TO DO>
Which lines of the entries below run from the one holding "This screenshot has height=1470, width=1886." to the one holding "Given: Open the", inclusive? Set down exactly those lines and no others.
[Start of section]
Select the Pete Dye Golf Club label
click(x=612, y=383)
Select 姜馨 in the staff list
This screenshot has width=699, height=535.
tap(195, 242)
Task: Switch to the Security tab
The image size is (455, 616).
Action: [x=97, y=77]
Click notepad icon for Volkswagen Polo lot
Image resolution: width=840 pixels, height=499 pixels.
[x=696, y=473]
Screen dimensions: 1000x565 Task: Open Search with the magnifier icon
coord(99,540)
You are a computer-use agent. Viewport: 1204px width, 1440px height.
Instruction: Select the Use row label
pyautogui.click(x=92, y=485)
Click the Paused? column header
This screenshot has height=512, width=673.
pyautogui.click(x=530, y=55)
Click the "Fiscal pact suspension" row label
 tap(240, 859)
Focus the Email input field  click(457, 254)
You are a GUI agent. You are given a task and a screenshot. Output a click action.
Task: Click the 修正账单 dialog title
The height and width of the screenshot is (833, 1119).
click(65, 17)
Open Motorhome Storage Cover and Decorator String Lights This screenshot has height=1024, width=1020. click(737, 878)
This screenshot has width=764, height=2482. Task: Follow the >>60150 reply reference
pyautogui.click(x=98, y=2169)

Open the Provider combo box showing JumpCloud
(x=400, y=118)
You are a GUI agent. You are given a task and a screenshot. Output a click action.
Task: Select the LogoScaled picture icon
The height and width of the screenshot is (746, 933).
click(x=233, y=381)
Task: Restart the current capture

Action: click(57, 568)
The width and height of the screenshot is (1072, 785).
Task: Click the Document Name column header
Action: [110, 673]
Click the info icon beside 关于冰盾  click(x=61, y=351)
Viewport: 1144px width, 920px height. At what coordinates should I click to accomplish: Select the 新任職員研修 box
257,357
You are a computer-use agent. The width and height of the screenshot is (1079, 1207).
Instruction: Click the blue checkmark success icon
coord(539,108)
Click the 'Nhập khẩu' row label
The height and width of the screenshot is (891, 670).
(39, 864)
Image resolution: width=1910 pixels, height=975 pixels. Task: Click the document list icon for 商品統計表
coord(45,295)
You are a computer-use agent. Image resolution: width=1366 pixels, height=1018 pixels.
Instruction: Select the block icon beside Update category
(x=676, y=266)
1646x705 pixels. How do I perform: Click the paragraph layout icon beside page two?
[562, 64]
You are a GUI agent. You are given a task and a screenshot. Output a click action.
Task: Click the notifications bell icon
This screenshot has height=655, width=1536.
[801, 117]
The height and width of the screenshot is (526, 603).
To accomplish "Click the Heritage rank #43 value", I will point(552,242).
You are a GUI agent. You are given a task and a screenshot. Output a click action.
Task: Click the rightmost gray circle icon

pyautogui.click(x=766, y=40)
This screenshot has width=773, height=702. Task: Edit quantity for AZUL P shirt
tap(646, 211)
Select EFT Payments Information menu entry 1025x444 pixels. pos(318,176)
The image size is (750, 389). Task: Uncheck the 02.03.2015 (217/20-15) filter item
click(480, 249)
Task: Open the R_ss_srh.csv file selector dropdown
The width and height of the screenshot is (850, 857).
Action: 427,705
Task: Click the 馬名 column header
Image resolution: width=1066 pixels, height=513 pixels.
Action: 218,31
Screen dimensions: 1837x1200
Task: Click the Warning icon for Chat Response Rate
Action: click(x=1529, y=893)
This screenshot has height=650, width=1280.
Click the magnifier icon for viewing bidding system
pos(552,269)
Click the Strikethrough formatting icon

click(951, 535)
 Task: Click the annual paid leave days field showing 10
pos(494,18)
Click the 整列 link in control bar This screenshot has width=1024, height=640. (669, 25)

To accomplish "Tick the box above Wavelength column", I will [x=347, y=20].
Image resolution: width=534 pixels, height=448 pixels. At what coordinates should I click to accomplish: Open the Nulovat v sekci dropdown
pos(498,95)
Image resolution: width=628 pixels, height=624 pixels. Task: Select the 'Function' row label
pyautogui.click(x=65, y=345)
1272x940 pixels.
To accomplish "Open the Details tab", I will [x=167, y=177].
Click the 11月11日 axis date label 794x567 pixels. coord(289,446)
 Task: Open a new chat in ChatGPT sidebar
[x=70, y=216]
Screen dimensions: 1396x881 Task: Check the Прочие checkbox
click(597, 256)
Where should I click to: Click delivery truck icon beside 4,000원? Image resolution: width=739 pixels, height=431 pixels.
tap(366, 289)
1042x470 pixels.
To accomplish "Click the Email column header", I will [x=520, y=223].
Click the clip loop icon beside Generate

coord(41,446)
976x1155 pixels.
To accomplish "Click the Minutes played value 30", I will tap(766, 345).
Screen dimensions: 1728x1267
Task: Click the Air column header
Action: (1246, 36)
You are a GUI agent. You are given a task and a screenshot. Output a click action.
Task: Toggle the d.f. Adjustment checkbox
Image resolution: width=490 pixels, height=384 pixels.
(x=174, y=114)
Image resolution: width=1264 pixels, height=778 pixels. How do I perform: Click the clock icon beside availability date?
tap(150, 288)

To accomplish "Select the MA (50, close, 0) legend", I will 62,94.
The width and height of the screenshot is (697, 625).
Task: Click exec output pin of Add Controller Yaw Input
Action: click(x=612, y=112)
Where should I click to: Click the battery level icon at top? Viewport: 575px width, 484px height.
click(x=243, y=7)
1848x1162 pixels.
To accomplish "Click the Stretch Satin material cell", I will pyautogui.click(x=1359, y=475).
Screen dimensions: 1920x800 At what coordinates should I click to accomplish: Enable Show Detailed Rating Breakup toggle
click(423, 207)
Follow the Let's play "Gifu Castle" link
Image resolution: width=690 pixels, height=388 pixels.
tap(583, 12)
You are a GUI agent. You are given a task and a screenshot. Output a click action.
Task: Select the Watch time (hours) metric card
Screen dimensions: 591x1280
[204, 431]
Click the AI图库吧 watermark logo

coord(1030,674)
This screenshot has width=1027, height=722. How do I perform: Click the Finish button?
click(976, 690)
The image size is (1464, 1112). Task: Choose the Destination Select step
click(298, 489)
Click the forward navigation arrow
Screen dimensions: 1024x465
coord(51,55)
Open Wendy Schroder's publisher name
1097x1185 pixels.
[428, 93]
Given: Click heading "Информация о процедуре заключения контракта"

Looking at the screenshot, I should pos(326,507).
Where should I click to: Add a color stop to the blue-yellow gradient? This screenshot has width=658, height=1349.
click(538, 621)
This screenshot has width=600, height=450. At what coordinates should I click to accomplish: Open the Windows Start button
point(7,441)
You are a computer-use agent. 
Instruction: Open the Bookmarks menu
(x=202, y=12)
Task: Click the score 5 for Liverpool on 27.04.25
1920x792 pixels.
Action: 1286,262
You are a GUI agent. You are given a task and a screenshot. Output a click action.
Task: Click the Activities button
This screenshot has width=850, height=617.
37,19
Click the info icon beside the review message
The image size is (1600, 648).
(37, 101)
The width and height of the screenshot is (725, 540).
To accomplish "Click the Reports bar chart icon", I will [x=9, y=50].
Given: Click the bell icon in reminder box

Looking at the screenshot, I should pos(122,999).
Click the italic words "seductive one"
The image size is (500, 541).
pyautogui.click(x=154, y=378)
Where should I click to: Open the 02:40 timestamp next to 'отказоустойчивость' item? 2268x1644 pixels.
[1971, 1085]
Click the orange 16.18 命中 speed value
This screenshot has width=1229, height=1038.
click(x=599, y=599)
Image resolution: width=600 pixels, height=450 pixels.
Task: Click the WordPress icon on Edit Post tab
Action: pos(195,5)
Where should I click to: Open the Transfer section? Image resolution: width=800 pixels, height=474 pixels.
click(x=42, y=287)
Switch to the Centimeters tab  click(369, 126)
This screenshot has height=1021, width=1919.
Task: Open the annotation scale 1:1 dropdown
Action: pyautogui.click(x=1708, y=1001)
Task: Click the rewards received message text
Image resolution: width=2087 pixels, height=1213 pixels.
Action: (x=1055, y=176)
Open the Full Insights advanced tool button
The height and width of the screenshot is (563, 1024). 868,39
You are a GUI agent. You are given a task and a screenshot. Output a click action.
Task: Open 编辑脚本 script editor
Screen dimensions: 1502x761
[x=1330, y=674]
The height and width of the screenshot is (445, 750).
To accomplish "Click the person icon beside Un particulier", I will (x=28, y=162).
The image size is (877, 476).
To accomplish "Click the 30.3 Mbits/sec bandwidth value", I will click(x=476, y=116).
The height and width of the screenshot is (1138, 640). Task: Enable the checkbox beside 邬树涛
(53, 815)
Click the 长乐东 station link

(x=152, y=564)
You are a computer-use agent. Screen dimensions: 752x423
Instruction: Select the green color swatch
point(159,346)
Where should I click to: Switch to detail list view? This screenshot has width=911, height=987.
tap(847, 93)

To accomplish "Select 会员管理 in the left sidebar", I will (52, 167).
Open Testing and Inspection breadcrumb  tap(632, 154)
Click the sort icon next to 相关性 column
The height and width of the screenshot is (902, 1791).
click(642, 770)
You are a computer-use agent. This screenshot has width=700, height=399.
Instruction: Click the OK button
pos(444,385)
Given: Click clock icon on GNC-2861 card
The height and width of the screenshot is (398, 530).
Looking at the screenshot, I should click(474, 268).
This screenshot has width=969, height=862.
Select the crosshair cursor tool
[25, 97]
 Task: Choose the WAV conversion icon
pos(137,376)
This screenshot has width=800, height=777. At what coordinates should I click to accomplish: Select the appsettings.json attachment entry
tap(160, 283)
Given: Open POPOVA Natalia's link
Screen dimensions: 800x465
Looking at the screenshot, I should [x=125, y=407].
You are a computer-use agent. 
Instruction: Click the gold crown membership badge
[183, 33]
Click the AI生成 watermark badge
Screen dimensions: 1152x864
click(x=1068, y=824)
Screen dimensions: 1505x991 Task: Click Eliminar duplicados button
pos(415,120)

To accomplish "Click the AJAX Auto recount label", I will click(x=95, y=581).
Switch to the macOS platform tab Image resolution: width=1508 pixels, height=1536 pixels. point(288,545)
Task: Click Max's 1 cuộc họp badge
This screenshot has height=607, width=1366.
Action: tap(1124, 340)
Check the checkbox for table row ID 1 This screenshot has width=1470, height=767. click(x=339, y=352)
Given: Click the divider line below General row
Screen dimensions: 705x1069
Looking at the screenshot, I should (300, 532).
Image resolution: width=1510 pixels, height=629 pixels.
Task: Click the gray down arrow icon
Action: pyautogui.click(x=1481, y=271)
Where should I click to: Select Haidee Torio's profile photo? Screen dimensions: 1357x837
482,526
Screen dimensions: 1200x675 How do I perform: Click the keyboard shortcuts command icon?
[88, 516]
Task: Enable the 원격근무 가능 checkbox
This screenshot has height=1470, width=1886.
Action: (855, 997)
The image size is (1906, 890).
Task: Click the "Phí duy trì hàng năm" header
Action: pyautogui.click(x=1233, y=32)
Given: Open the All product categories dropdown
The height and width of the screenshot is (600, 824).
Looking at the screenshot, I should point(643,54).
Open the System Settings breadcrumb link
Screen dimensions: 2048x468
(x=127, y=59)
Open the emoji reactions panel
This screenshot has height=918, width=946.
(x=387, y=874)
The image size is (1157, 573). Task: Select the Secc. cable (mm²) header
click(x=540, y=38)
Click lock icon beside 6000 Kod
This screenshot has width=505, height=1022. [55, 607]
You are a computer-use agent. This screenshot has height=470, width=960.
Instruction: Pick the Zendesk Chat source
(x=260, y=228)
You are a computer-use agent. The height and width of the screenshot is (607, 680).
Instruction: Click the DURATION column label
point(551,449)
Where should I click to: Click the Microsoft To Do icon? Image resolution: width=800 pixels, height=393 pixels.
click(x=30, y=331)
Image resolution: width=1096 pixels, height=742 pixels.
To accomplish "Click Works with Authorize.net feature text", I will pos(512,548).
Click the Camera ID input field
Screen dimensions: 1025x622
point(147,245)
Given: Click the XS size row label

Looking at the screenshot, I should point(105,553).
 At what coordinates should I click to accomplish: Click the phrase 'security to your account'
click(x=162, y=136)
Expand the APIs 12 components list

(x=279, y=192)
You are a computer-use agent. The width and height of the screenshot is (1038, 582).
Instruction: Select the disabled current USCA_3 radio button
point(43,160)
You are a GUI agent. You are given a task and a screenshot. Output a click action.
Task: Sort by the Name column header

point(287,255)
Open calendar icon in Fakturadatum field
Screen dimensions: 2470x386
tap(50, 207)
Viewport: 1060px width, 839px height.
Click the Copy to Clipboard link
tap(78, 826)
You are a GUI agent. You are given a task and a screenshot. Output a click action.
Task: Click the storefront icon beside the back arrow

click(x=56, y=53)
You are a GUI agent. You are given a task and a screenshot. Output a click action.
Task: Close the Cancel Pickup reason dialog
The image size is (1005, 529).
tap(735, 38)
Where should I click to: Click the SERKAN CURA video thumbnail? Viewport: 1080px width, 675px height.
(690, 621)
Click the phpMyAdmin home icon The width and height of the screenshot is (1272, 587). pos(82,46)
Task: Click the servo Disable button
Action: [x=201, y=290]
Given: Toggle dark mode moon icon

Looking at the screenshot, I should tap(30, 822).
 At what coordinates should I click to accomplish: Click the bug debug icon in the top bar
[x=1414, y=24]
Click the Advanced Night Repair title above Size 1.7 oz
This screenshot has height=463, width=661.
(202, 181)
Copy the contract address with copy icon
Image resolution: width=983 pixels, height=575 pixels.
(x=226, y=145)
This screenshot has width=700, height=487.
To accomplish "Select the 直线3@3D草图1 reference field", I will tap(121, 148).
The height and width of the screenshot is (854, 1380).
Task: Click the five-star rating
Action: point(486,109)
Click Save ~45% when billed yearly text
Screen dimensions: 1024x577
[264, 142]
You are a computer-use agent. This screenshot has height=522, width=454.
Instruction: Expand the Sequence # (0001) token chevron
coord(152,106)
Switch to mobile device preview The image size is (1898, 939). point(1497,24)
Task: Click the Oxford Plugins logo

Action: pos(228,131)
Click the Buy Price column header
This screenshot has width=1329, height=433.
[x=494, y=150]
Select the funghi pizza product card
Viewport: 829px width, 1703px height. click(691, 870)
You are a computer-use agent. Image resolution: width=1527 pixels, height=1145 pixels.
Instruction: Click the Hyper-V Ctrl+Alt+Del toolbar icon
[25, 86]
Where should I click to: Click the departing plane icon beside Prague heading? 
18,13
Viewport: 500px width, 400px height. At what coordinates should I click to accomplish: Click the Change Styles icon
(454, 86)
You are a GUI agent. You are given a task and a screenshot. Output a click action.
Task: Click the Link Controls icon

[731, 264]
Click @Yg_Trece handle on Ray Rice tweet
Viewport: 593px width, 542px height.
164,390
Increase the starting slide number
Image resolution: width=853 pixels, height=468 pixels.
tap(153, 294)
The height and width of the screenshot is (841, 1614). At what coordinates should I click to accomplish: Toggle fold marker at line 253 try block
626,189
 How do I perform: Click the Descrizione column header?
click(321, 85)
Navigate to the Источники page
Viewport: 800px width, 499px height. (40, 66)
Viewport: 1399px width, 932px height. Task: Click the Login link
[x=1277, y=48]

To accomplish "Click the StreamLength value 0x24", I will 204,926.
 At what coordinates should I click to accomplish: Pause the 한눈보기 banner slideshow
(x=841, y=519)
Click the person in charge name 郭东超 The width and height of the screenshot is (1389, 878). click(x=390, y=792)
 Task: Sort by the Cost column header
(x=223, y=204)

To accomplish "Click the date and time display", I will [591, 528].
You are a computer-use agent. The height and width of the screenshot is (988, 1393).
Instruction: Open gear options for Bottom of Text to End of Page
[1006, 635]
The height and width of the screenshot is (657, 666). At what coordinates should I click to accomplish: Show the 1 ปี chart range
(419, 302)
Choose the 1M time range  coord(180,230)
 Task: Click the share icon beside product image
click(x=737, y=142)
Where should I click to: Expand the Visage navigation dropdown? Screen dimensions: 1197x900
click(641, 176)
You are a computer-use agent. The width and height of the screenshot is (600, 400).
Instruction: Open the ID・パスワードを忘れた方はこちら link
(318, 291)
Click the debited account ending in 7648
[End of section]
ANSWER SPACE>
This screenshot has height=1470, width=1886.
Action: (855, 997)
The image size is (1906, 890).
Task: Click the "Phí duy trì hàng năm" header
Action: pyautogui.click(x=1233, y=32)
Given: Open the All product categories dropdown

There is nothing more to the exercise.